Now I retreat into my library, and take from my bookshelf my friend’s memoir – a book about her growing up on a hippy commune outside Bermagui. I’d edited it for her, and remembered in the prologue she referenced a river she’d felt a spiritual closeness to, and that she’d instructed her two sons to throw her ashes into the river after she’d passed.

This prompts the tears, big guffawing sobs that I can’t contain, nor try to. When she wrote this, she would’ve projected the act would be long, long, long into the future – likely well after I was gone. Her adult children, now in their twenties, would likely be in their fifties. She never anticipated her ashes would be scattered into the river just four years after publishing the book.

Once I raggedly gather my composure, I know I can’t remain here. She was the first person I showed this place to when I rented it. There are memories, attachments, everywhere, like the little crystal elephant that sits by my computer, as well as a stone with the word “TRUST” that she gave me years earlier when I had a string of health issues, I was despondent (almost suicidally so), and she was trying to assure me everything would be okay.

I take a walk.

Since my leg was broken, I have strict limits. My right foot is clawed from nerve damage. It’s always a combination of semi-numb and tender. The Complex Regional Pain Syndrome that erupted doesn’t like to be poked, and will exacerbate pain, deliver excruciating burning sensations, generate stabbing pains, and/or will misreport what’s happening down there, like it’ll make me think my toes have folded under my foot, or my foot’s pointing in a direction it’s not, or the area around the break is flexing like it’s on a hinge. About thirty minutes, or around three kilometers, is my limit when it comes to walking, and even that sometimes comes at a cost where I have to sit and rest, or – when the pain gets too bad – even skip a day and let the foot settle.

I walk and walk and walk, taking paths that I often walked with her. I sit on the bench at the dog park where she and I would sometimes take her dog, Oscar. A couple of dogs run up to me, and look at me, as if to ask what I’m doing there without a dog. I walk down the path running parallel to the nearby creek and sit on a bench where she’d let her dog off the leash to explore.

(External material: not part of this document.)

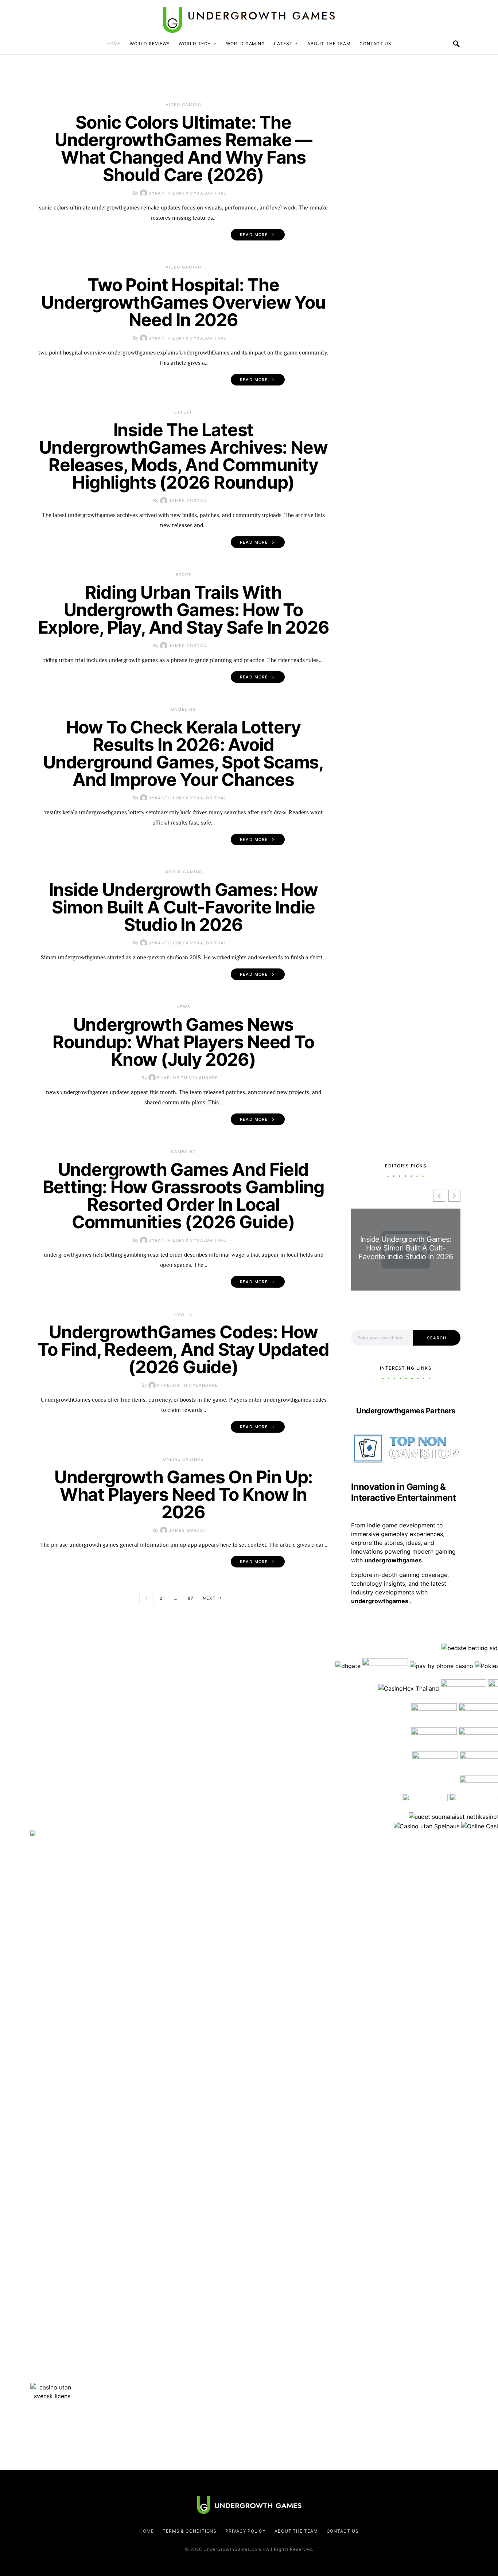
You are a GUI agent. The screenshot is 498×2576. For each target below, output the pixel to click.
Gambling (183, 709)
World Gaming (245, 43)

I look at all these places, knowing they will never, and can never, be the same.

I don’t know why I do any of this, outside of possible attempts at reconnection to something that can never be connected to – at least not in the same way anymore.

These marathons become the habit, and I come home so physically exhausted I can’t think of much else outside of the continuing incredulity, that there’s no way to fix this, and ruminate that I should’ve been a better friend, a closer friend, but I hadn’t because of circumstances I should’ve found a way to mitigate.

Eventually, I decide to use an app on my phone to measure the distance I’m walking and find I’m doing at least twelve kilometers each session, the occasional mini-break aside.

My foot should hurt. Should scream. Should seethe with pain. But it bears me.

After the surgery and physio and hydro and nerve blocks and rehab and all that stuff packaged around my leg for two years, the hospital had me partake in workshops learning to live with chronic pain.

One lesson is that the brain only tells you what it feels you need to know – like when the car hit me and tossed me into the middle of the road. There was no pain when I sat up, even though my right leg was broken clear through the ankle, and my foot was detached from the rest of my skeletal frame, and my ankle dislocated. Right then, my brain recognized the danger of me sitting there (where I could be hit again) and got me crawling off the road, my right foot fish-tailing loosely behind me.

It’s happening here – for over two weeks, my brain doesn’t tell me about what’s happening with my leg, how I’m antagonizing the chronic pain and infuriating the Complex Regional Pain Syndrome. All I know is the grief, and everything incumbent within a space that’s inescapable because it’s now an everyday, every-moment existence.

It is this new reality.

It is me.

Ironically, I sleep okay during this time, so physically wasted I have nothing left come the night.

Nothing left but the anticipation of the morning, and doing it all over again.